Many workers routinely access corporate data from mobile devices thanks to the rise of remote working and our increasing reliance on these devices. However, the focus on mobile security can get lost as most organizations tend to focus on securing their servers and desktop computers. Threat actors are always expanding their range of attacks and security threats against mobile devices are increasing. A recent study from Check Point found that mobile banking malware has increased over 50% this year. As more organizations use mobile devices for work there are an increasing number of mobile security threats to consider.
Source: Check Point
4 Types of Mobile Security Threats
1. Data Leakage
Data leakage is when unauthorized parties gain access to corporate data. Data leakage is a serious issue as it can affect compliance and cause serious damage to organizations. Data leakage can occur through various ways, such as transmitting data using public WiFi or allowing a risky app access to your device.
Spyware infects mobile devices for the purpose of spying on a user’s activity through the device’s camera, microphone or GPS location. Spyware infects devices through malicious links via email or SMS. Spyware apps can also be found in mobile app stores and are often marketed to keep track of children, employees or partners. Devices that are infected with spyware can have stored images and videos accessed by unauthorized parties, have phone calls eavesdropped or recorded and/or have the device activity monitored by others.
Users jailbreak phones in order to gain more control over the device and add customizations. Jailbreaking allows direct access to capabilities that are normally locked such as file systems and the user interface design. Users can also install unauthorized third-party apps by jailbreaking their phone. Jailbreaking is risky because it removes the security restrictions on your device and can give malicious actors direct root access to your device.
4. Insecure and Fake apps
Apps are vital to our mobile devices but not all mobile apps are safe. Some apps don’t have proper security protocols installed, leaving the data you have in the app vulnerable. Some apps may also require permissions to access your personal data.
Fake apps are designed to look like legitimate apps in order to trick users into downloading them. The purpose of these apps is to steal data like financial accounts, passwords and more. It’s important to ensure that you only install authorized apps onto your mobile device.

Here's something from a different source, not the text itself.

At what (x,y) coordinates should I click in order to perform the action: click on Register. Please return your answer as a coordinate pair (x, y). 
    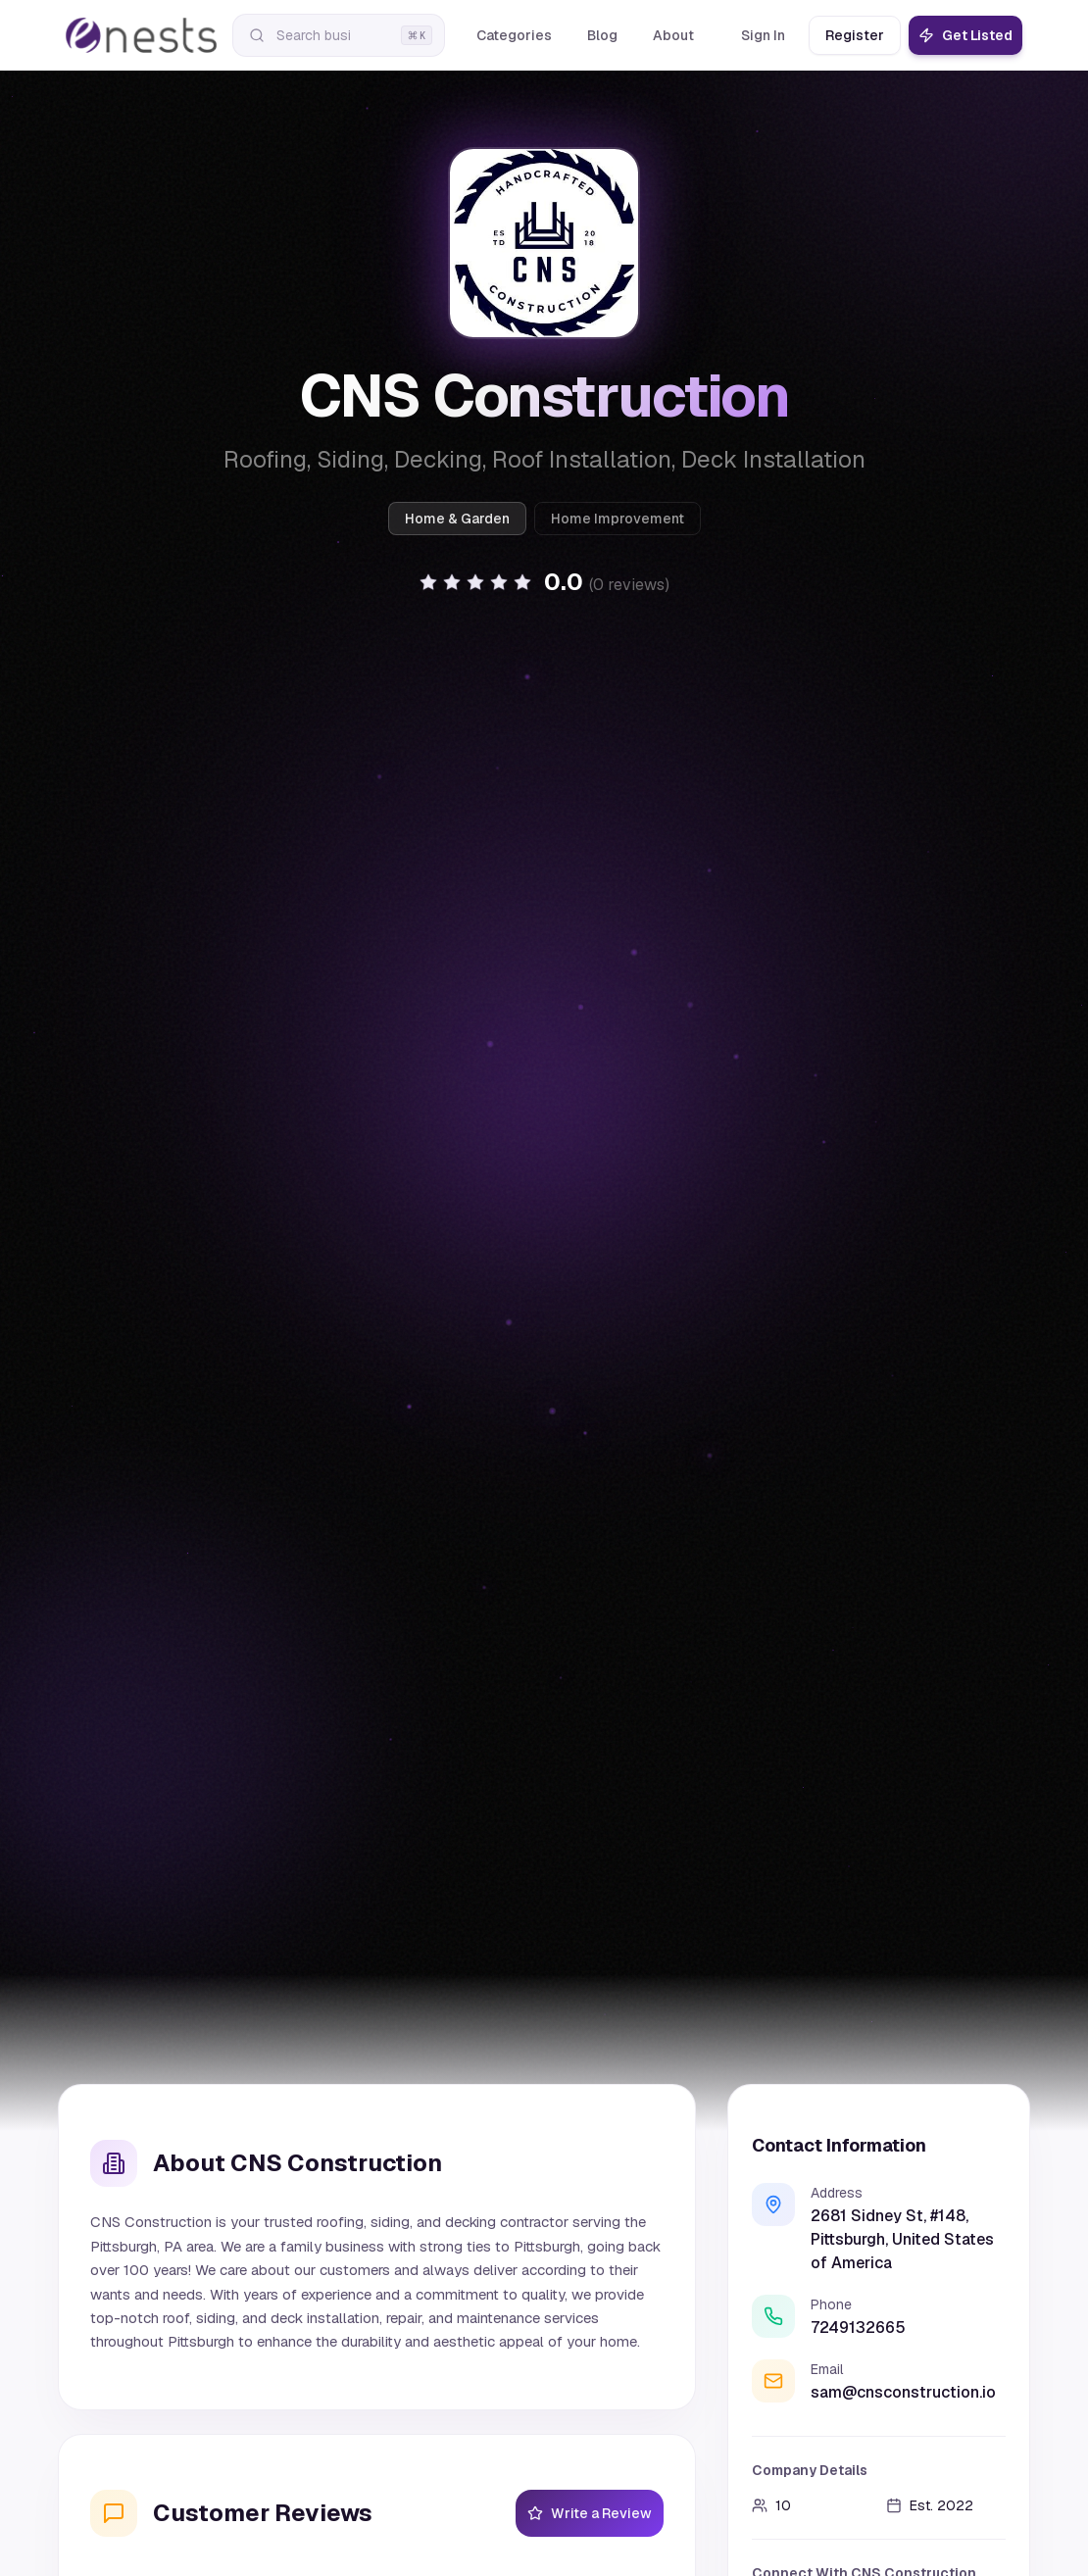
    Looking at the image, I should click on (854, 35).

4 Ways to Protect Against Mobile Security Threats
1. Update your software
Failing to update your mobile device will leave it vulnerable to unpatched vulnerabilities. All apps and operating systems should consistently be updated. Check your settings to see if you can turn on automatic updates or set a reminder once a week to manually check if your apps/OS needs to be updated.
2. Employ mobile security
Mobile devices are easy to lose which is why using basic mobile security like implementing a good passcode for your lock screen is important. Most mobile devices don’t come with additional security to protect against evolving threats. Installing endpoint security and a firewall for your device will provide advanced security to help protect devices.
3. Create and enforce a corporate mobile policy
The first step in managing mobile security is to have a mobile device policy in place. Your policy should cover acceptable use of mobile devices, such as the types of apps allowed for work, how to upload and access documents and how to report stolen devices. Each employee should have a copy of the policy for reference and sign it before using a corporate mobile device. Penalties (such as fines or warnings) should be in place for those that fail to adhere to the policy.
4. Read the end user agreement
Before you install an app, it’s important to make sure you review the terms and conditions. It’s important to understand what permissions you’re giving developers when you use their apps.